● INSTRUCTIONS FOR THE TASK: When a line of the records below contains the string "gear", copy that whole line.

● EXTRACTED MATERIAL:
_ _ _ _

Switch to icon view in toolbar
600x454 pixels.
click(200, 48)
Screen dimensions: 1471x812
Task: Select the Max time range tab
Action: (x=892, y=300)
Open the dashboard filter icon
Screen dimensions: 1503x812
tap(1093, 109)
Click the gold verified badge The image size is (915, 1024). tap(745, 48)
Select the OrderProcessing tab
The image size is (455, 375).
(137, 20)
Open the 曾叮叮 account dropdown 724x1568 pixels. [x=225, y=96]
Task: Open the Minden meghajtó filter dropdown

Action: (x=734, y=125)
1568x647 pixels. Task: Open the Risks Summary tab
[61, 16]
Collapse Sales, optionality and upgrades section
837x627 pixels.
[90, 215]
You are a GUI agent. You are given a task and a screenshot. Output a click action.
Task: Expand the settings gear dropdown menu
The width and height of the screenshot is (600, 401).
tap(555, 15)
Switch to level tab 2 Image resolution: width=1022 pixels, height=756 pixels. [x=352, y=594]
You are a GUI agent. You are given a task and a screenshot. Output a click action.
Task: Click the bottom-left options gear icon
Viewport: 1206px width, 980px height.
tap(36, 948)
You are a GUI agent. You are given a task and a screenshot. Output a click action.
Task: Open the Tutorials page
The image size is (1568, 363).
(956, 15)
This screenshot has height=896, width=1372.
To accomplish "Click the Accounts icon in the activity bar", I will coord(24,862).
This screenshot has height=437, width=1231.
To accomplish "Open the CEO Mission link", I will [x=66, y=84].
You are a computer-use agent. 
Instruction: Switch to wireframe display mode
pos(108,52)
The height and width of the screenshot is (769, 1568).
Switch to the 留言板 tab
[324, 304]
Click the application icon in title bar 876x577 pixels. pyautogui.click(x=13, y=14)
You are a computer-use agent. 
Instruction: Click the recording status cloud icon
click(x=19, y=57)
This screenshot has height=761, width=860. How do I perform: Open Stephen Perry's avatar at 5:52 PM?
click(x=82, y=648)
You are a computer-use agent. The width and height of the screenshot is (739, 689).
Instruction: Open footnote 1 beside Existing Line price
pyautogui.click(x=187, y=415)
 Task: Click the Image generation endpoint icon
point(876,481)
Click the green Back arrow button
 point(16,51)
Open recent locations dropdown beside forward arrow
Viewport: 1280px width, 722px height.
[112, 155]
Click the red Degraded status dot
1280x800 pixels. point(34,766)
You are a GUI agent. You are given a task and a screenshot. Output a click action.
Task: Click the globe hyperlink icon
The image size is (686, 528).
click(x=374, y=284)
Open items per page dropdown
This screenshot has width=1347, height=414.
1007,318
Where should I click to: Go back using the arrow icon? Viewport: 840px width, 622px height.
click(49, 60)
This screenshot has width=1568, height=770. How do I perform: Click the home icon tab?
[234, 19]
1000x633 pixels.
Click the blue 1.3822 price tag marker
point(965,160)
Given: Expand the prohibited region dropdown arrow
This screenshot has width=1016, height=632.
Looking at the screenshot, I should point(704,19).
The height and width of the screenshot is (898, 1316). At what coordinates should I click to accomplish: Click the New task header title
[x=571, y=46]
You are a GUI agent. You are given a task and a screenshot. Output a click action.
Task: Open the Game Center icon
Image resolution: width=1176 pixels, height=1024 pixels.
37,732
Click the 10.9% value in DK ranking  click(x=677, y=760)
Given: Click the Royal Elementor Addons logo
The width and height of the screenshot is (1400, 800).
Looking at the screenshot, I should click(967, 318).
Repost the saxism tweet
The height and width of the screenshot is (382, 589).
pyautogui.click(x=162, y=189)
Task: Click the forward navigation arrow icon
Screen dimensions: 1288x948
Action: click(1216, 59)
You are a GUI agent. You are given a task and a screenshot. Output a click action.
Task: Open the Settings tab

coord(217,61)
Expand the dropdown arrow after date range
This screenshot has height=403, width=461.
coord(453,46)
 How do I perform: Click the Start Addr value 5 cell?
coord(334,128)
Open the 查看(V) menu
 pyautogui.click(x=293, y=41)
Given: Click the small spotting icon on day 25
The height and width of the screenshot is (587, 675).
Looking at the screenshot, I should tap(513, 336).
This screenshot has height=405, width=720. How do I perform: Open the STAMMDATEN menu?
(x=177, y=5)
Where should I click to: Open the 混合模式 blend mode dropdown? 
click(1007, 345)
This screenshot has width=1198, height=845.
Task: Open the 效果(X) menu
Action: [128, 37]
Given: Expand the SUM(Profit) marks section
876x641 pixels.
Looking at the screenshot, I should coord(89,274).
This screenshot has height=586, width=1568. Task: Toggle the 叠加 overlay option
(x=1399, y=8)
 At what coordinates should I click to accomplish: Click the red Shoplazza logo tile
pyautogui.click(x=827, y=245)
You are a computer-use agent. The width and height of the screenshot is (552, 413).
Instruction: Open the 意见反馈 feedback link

_ _ _ _

● YOUR SOLUTION:
Task: Expand the settings gear dropdown menu
Task: Click the bottom-left options gear icon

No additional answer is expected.